Deadlock-Detection via Reinforcement LearningChen M* and Rabelo L
Department of Industrial Engineering and Management Systems, University of Central Florida, Orlando, USA
- *Corresponding Author:
- Mengmeng Chen
Department of Industrial Engineering and Management Systems
University of Central Florida, Orlando, USA
Tel: 407 823-2204
E-mail: [email protected]
Received Date: May 02, 2017; Accepted Date: June 01, 2017; Published Date: June 16, 2017
Citation: Chen M, Rabelo L (2017) Deadlock-Detection via Reinforcement Learning. Ind Eng Manage 6: 215. doi:10.4172/2169-0316.1000215
Copyright: © 2017 Chen M, et al. This is an open-access article distributed under the terms of the Creative Commons Attribution License, which permits unrestricted use, distribution, and reproduction in any medium, provided the original author and source are credited.
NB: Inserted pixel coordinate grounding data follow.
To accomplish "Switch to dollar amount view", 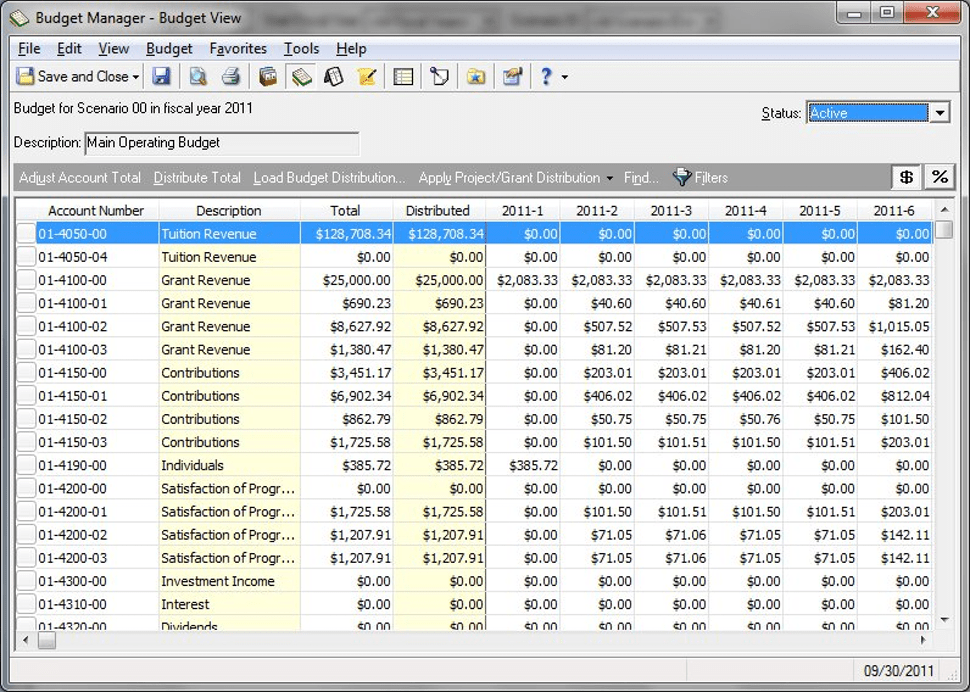I will (x=906, y=177).
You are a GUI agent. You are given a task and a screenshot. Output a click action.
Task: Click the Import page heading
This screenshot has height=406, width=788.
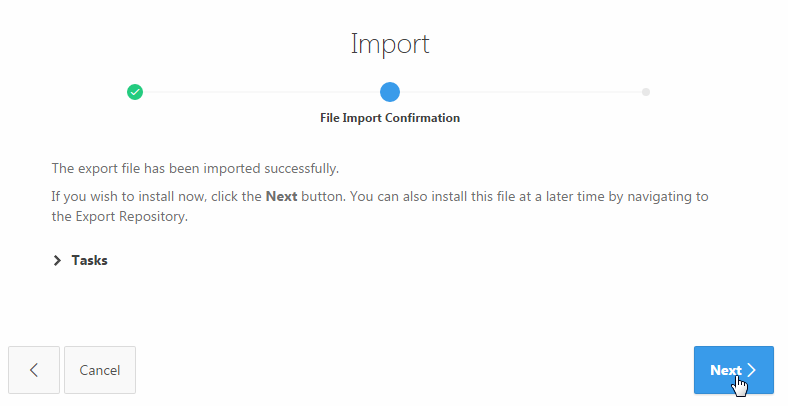[x=390, y=44]
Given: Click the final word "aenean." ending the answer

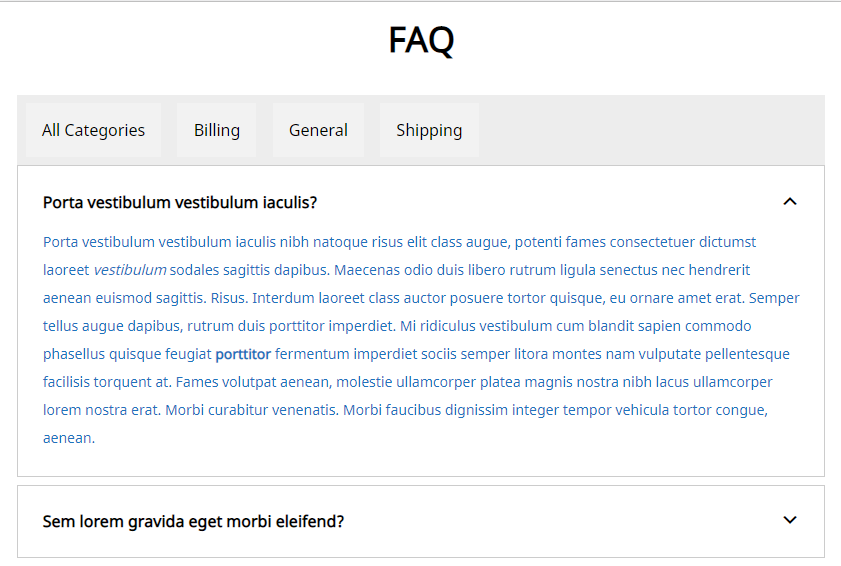Looking at the screenshot, I should (x=69, y=438).

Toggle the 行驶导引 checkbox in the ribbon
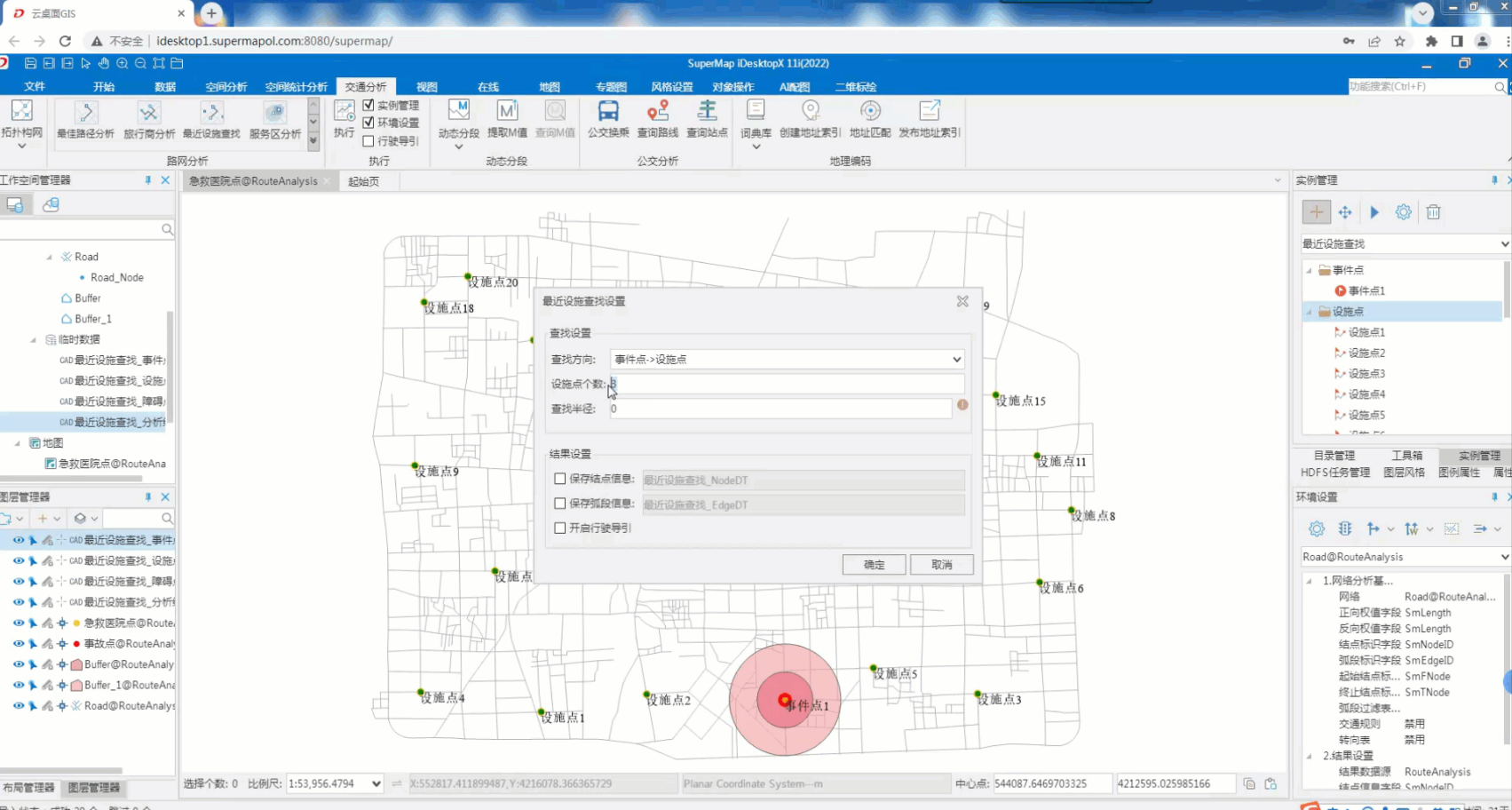coord(368,141)
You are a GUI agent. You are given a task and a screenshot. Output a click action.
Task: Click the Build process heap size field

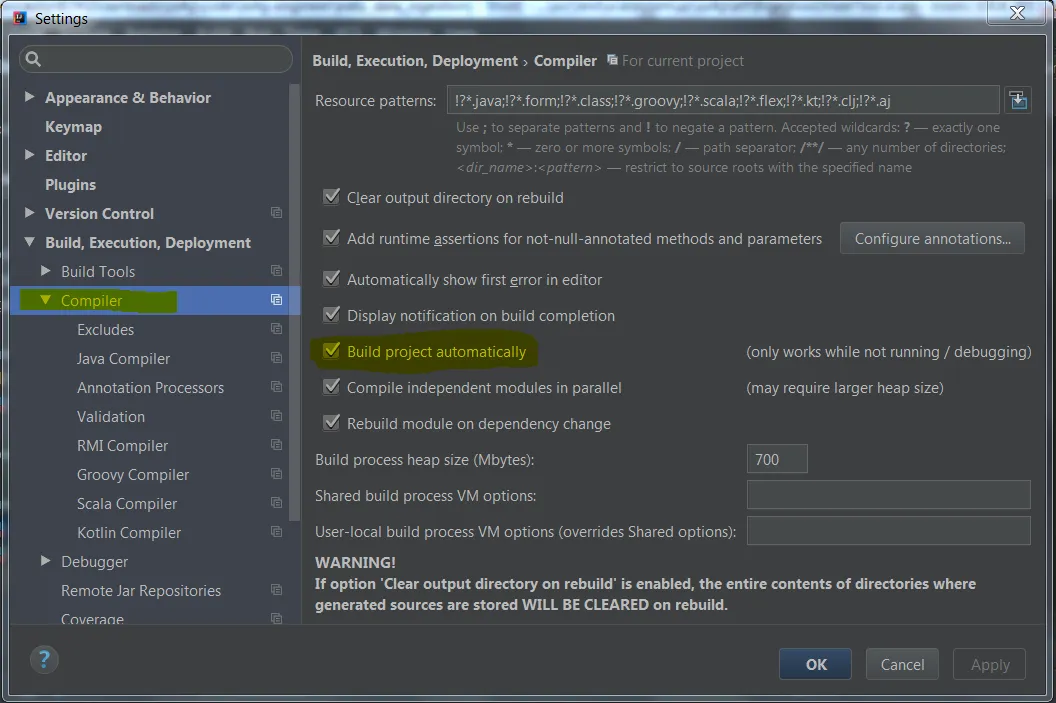[776, 460]
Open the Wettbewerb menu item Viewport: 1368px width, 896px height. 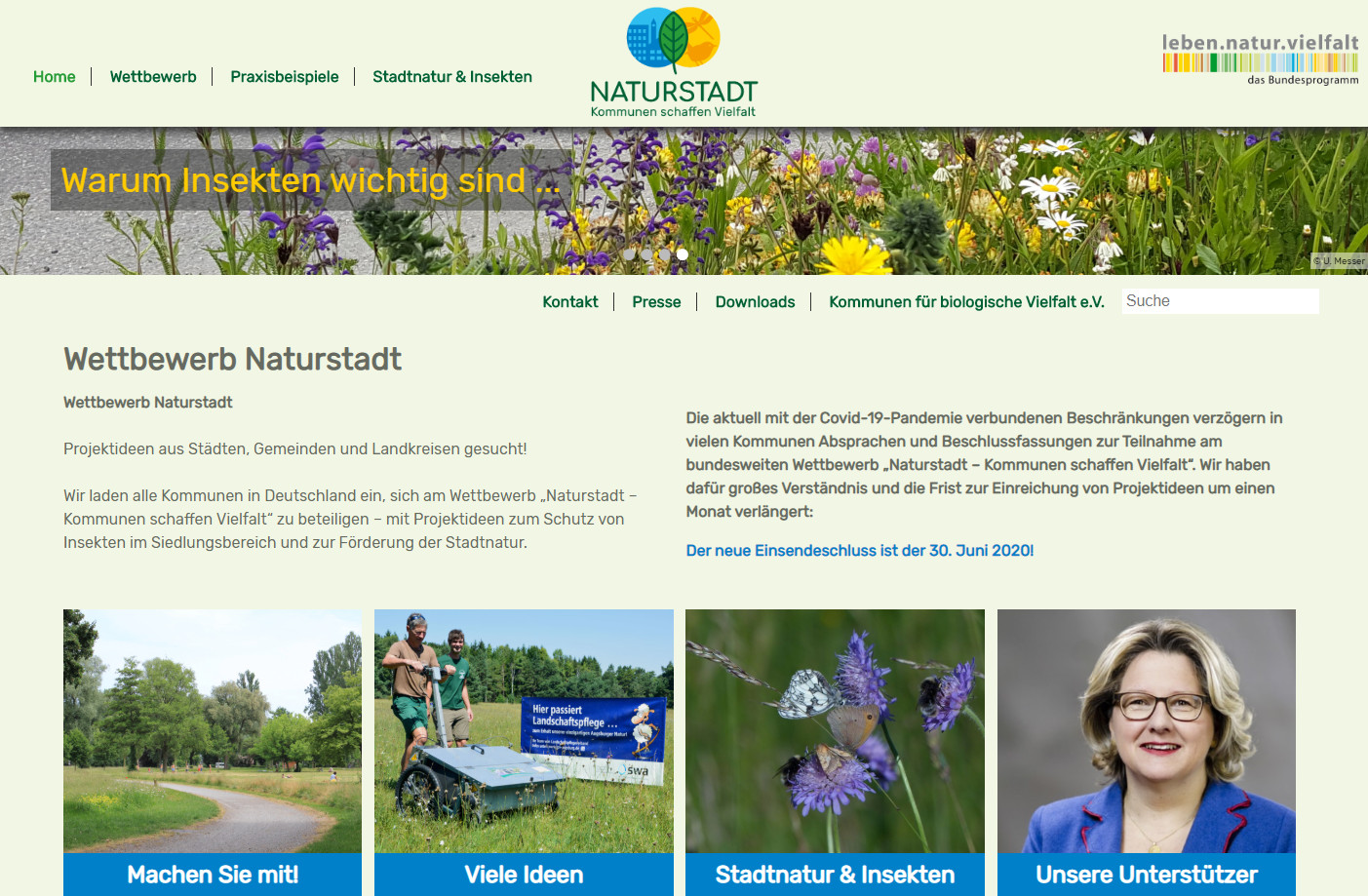coord(153,77)
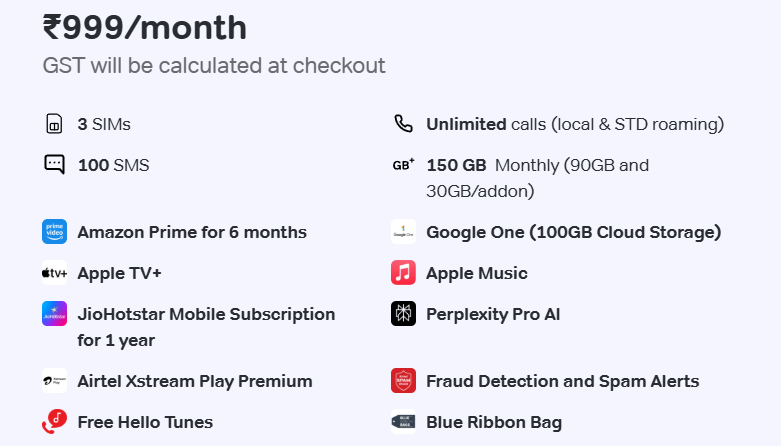Click the Free Hello Tunes icon
The image size is (781, 446).
54,422
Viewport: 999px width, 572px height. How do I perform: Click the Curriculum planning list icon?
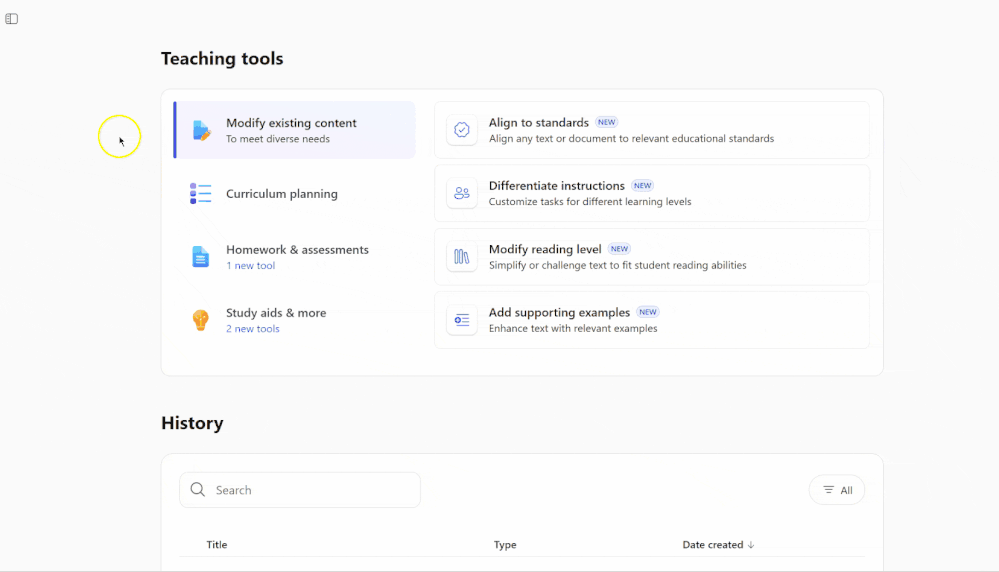click(201, 194)
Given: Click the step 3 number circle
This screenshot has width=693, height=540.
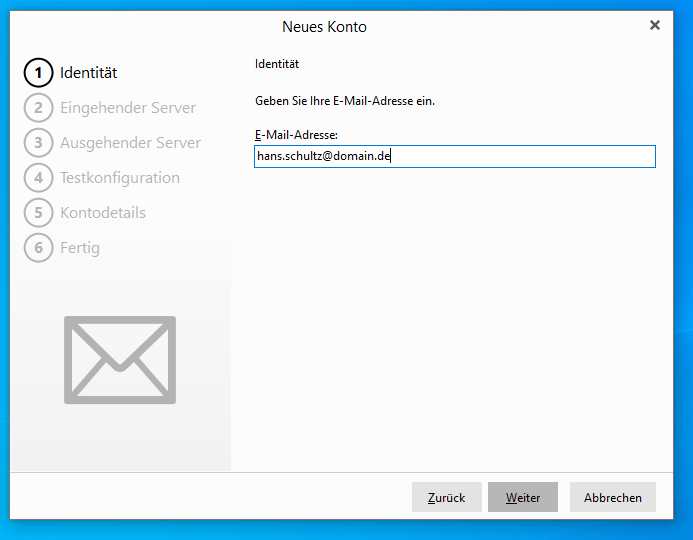Looking at the screenshot, I should click(x=38, y=143).
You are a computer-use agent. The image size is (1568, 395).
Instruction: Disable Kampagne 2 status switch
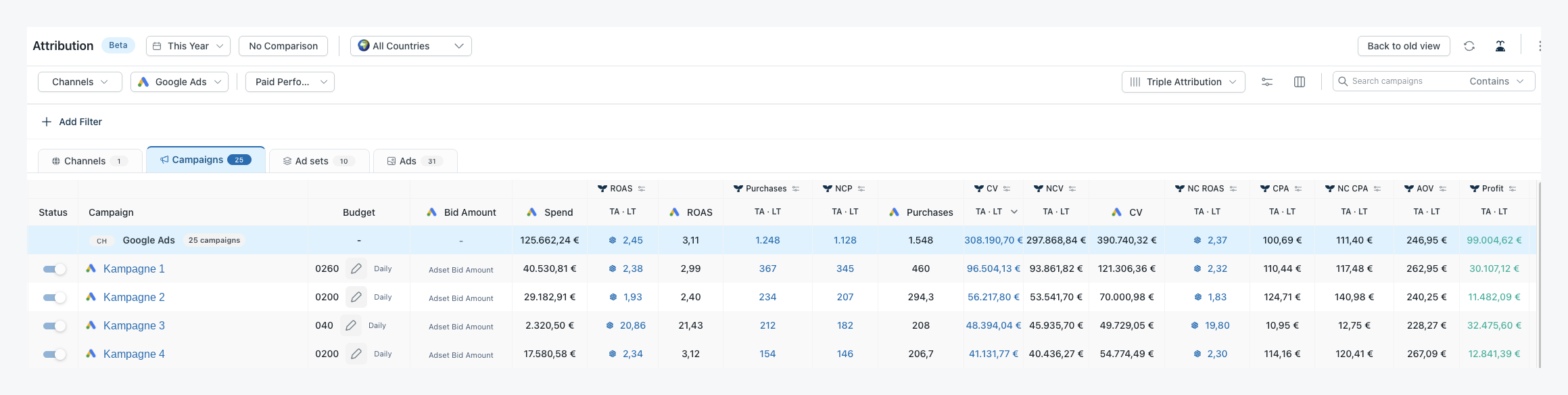coord(55,298)
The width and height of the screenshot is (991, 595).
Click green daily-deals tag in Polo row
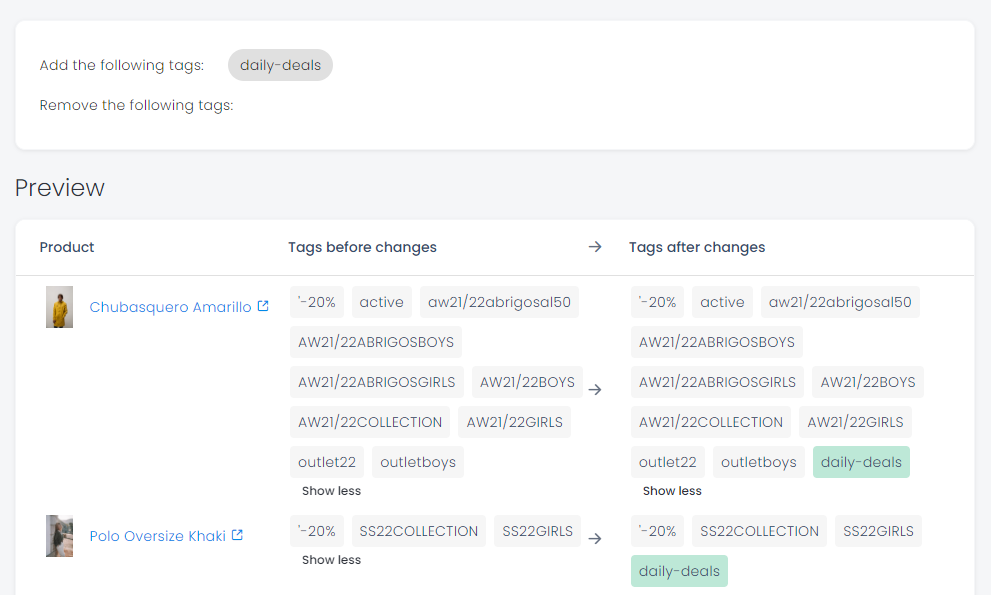[679, 571]
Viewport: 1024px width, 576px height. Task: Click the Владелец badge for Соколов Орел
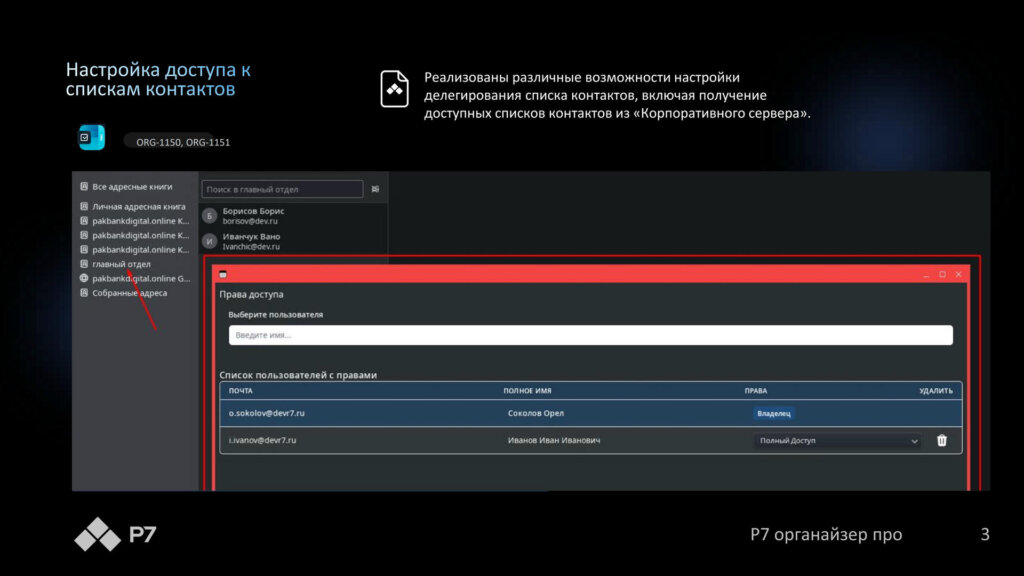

Optimization of makespan in scheduling is a highly desirable research topic, deadlock detection and prevention is one of the fundamental issues. Supported by what learned from this class, a reinforcement learning approach is developed to unravel this optimization difficulty. By evaluating this RL model on forty classical non-buffer benchmarks and compare with other alternative algorithms, we presented a near-optimal result.